On Christmas Day, 1942, George Silk, a New Zealand photographer working for the Australian Department of Information, took the photo above a Papuan man leading a wounded Australian soldier. They were near Buna at the trailhead to the Kokoda Track on the island of Papua New Guinea, where the Australian forces had been defending against the Japanese assault across the Kokoda aimed at taking Port Moresby, the island’s capital.

There were many poignant photos and images from Kokoda. Damien Parer won Australia’s first Oscar for his Cinesound newsreel Kokoda Frontline and took an iconic photo of “Wally” — the blinded Digger being led by his mates across a river.  However, general public forever associates Kokoda with ‘Fuzzy Wuzzy Angels’ — the native volunteers who helped the soldiers to safety, and Silk’s photo was the perfect exemplar of sacrifice and ‘mateship’ displayed on the track and of those uncertain few months in 1942 and 1943, when war arrived on Australia’s doorstep and the country feared a Japanese invasion.

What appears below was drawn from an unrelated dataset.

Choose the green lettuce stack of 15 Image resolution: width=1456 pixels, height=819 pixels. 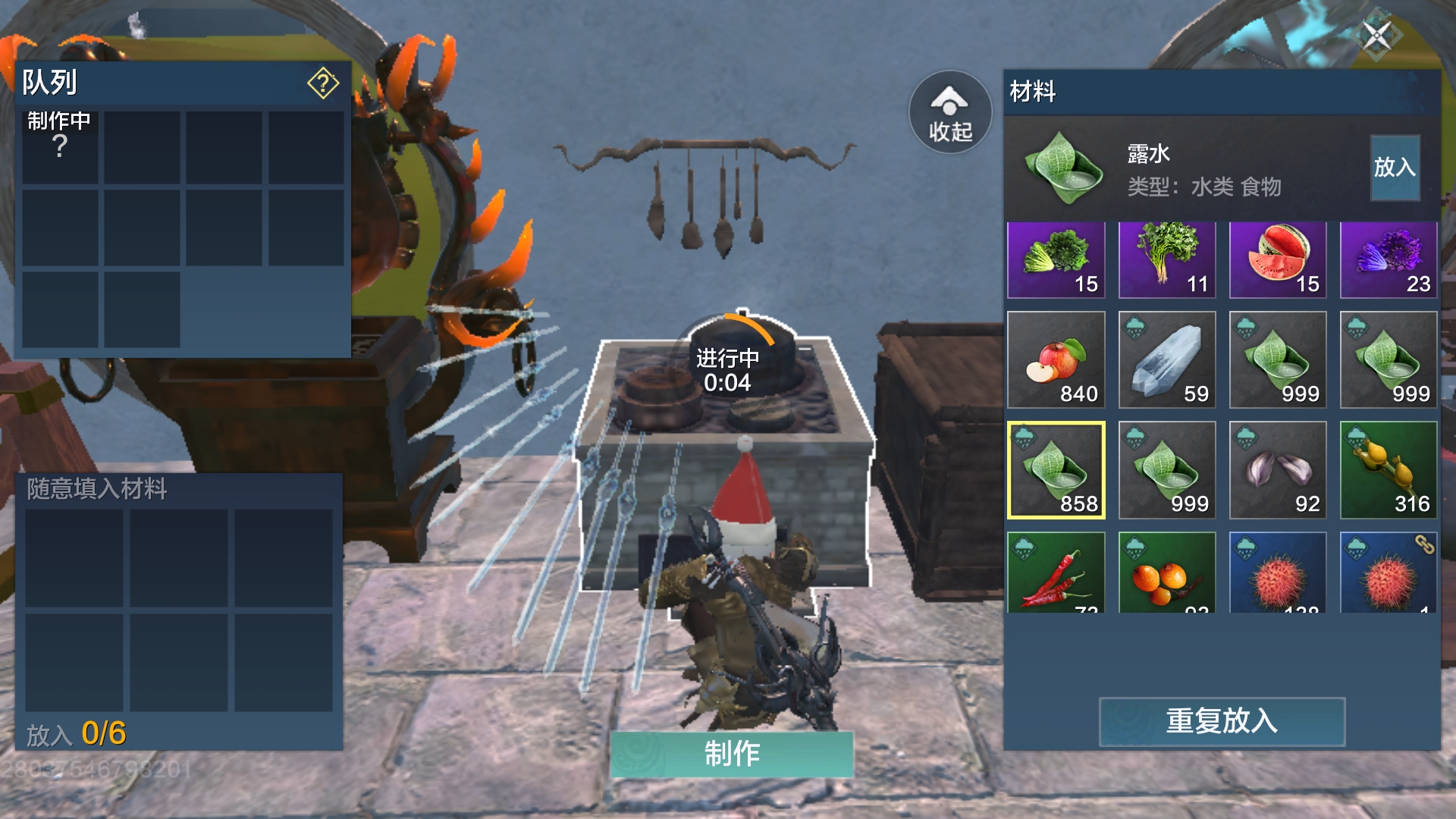pyautogui.click(x=1056, y=259)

Only months earlier, a sapper working on the track had written a poem titled ‘Fuzzy Wuzzy Angels’, which was mailed to his mother and widely republished in Australian papers. With Silk’s photo, the press now have a simple and powerful image to accompany the poem. As the great Australian war correspondent Osmar White acerbically noted, “the public image of a New Guinean was transmogrified from that of a bloodthirsty cannibal with a bone through his nose to that of a dusky-skinned, mop-headed, sexless Florence Nightingale.”

After taking the photo, Silk ran back to ask the name of the wounded private (George Whittington, who later died of bush typhus in February 1943)  but not the name of the native. The latter’s identity was not discovered until decades later when he was identified as Raphael Oimbari and made an Officer of the Order of the British Empire.

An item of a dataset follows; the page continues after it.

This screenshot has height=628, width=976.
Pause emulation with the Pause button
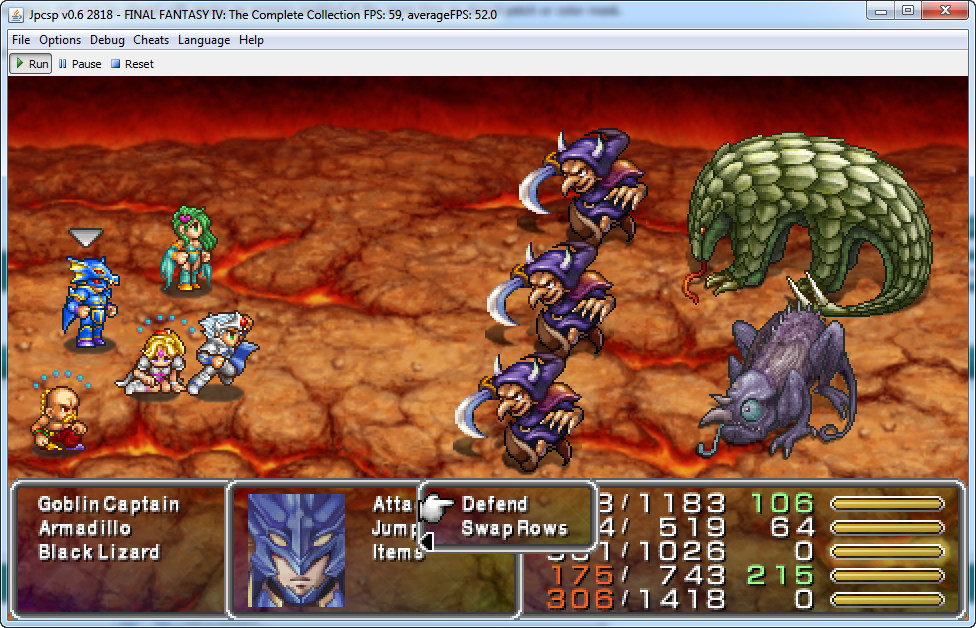click(x=80, y=64)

In 1943, Silk’s photograph was published in LIFE, which also recruited him. Frustrated by the strict Australian censorship, and following the example of other local journalists who left Australian agencies to work for the BBC and other agencies where they were given more freedom to report about the war, Silk left to work for Life and remained there until the magazine folded in 1972. His photo was later featured on a war memorial in Port Moresby and the medal the Australian government issued to the native carriers.